Materials provided:
+ + +
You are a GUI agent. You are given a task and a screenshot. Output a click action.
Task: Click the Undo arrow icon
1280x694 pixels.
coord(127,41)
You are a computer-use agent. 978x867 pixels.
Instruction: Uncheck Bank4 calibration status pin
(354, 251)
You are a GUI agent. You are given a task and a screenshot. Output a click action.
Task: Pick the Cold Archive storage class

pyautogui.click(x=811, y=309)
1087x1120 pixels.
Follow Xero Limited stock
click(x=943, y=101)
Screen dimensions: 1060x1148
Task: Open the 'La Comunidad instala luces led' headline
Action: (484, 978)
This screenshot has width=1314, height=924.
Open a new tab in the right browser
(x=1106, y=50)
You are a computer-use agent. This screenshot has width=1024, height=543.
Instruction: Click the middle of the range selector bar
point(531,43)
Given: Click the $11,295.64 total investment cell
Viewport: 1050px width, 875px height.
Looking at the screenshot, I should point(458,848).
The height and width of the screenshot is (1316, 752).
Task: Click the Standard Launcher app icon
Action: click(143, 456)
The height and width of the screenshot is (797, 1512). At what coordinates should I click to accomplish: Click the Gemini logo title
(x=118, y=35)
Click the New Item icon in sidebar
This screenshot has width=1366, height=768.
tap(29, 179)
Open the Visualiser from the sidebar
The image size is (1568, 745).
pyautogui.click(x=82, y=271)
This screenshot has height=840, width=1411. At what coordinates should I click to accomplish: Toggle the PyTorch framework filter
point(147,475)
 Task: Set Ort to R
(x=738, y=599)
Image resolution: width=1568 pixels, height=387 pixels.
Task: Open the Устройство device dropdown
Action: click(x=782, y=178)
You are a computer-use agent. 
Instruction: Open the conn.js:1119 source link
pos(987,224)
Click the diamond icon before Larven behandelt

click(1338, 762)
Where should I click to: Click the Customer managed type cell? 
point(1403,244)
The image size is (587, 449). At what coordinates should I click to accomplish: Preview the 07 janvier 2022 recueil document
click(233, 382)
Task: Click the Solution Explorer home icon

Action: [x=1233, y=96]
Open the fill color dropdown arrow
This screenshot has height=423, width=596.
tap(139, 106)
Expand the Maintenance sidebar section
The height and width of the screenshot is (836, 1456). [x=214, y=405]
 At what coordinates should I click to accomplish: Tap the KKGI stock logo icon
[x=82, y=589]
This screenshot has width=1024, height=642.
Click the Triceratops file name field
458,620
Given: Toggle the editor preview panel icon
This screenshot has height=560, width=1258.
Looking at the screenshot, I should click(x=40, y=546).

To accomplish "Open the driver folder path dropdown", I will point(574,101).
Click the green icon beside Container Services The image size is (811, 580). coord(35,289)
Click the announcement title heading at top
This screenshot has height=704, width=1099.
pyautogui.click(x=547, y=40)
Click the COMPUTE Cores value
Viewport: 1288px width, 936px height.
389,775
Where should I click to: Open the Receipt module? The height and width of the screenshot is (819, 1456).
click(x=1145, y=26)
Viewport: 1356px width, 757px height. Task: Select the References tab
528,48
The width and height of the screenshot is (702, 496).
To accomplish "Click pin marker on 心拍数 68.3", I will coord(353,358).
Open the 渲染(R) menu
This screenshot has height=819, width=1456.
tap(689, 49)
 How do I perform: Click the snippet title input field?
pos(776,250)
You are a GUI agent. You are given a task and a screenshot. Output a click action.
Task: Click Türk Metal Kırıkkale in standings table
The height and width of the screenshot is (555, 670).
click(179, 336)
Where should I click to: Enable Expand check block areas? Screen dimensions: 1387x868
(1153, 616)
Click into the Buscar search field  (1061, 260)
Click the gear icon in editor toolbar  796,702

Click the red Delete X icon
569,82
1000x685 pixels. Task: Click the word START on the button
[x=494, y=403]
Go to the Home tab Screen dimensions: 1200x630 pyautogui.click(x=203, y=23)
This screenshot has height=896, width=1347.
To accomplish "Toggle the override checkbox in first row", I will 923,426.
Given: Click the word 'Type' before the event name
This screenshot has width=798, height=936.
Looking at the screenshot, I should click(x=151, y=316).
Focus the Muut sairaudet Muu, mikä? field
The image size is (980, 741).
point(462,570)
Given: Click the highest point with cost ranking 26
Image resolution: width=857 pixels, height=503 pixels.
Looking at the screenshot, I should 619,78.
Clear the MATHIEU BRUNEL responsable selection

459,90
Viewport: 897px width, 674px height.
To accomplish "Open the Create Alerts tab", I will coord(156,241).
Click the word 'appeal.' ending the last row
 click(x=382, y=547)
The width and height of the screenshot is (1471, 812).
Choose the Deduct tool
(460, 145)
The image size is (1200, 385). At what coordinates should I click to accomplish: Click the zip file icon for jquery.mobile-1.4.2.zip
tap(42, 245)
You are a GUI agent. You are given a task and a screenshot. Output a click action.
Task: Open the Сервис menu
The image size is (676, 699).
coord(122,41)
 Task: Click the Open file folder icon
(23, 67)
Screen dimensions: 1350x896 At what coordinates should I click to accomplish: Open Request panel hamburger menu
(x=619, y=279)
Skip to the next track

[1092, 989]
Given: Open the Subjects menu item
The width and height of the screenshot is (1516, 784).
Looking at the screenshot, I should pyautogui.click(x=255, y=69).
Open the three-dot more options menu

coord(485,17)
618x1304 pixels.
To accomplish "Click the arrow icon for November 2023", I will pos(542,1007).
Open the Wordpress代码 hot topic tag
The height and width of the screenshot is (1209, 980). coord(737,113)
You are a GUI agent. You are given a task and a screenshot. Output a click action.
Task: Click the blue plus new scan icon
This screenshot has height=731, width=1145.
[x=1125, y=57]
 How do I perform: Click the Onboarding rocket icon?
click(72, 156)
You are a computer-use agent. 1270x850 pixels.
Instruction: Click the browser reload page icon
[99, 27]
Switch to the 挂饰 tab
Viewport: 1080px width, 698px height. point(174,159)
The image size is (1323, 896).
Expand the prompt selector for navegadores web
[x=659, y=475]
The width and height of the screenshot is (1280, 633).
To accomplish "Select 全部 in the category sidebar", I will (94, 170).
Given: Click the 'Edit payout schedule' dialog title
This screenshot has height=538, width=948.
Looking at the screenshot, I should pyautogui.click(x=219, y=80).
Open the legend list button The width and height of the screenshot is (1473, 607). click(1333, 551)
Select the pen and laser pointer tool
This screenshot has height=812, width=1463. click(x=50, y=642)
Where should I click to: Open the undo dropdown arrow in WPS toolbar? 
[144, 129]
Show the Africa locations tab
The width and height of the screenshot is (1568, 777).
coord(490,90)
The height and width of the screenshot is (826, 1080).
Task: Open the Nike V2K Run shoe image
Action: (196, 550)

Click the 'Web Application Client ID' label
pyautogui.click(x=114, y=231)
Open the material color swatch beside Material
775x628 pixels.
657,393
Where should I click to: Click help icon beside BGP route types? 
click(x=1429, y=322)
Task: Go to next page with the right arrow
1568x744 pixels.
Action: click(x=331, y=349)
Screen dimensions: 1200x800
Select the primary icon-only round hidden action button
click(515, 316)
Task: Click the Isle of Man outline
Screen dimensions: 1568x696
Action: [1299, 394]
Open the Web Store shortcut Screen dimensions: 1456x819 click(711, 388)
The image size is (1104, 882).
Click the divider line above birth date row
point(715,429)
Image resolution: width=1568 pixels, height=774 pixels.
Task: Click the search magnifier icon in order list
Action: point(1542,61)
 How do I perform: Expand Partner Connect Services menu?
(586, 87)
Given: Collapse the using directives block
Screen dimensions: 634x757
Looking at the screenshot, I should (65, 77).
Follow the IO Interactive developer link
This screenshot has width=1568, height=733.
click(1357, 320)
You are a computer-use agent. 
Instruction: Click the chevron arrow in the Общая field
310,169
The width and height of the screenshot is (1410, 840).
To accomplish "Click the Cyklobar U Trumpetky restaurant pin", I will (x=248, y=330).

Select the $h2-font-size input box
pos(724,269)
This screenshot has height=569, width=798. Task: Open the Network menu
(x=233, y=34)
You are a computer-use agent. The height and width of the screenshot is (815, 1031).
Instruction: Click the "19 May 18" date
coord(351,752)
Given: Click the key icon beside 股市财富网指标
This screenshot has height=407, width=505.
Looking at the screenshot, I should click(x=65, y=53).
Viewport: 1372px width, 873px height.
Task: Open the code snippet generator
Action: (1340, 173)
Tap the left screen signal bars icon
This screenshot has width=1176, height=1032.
+ + +
What to do:
Copy verbatim the stretch of lines from the line containing "I will point(574,101)." through the line containing "Looking at the screenshot, I should 619,78.", including both of these lines.

Task answer:
To accomplish "Open the driver folder path dropdown", I will point(574,101).
Click the green icon beside Container Services The image size is (811, 580). coord(35,289)
Click the announcement title heading at top
This screenshot has height=704, width=1099.
pyautogui.click(x=547, y=40)
Click the COMPUTE Cores value
Viewport: 1288px width, 936px height.
389,775
Where should I click to: Open the Receipt module? The height and width of the screenshot is (819, 1456).
click(x=1145, y=26)
Viewport: 1356px width, 757px height. Task: Select the References tab
528,48
The width and height of the screenshot is (702, 496).
To accomplish "Click pin marker on 心拍数 68.3", I will coord(353,358).
Open the 渲染(R) menu
This screenshot has height=819, width=1456.
tap(689, 49)
 How do I perform: Click the snippet title input field?
pos(776,250)
You are a GUI agent. You are given a task and a screenshot. Output a click action.
Task: Click Türk Metal Kırıkkale in standings table
The height and width of the screenshot is (555, 670).
click(179, 336)
Where should I click to: Enable Expand check block areas? Screen dimensions: 1387x868
(1153, 616)
Click into the Buscar search field  (1061, 260)
Click the gear icon in editor toolbar  796,702

Click the red Delete X icon
569,82
1000x685 pixels. Task: Click the word START on the button
[x=494, y=403]
Go to the Home tab Screen dimensions: 1200x630 pyautogui.click(x=203, y=23)
This screenshot has height=896, width=1347.
To accomplish "Toggle the override checkbox in first row", I will 923,426.
Given: Click the word 'Type' before the event name
This screenshot has width=798, height=936.
Looking at the screenshot, I should click(x=151, y=316).
Focus the Muut sairaudet Muu, mikä? field
The image size is (980, 741).
point(462,570)
Given: Click the highest point with cost ranking 26
Image resolution: width=857 pixels, height=503 pixels.
Looking at the screenshot, I should 619,78.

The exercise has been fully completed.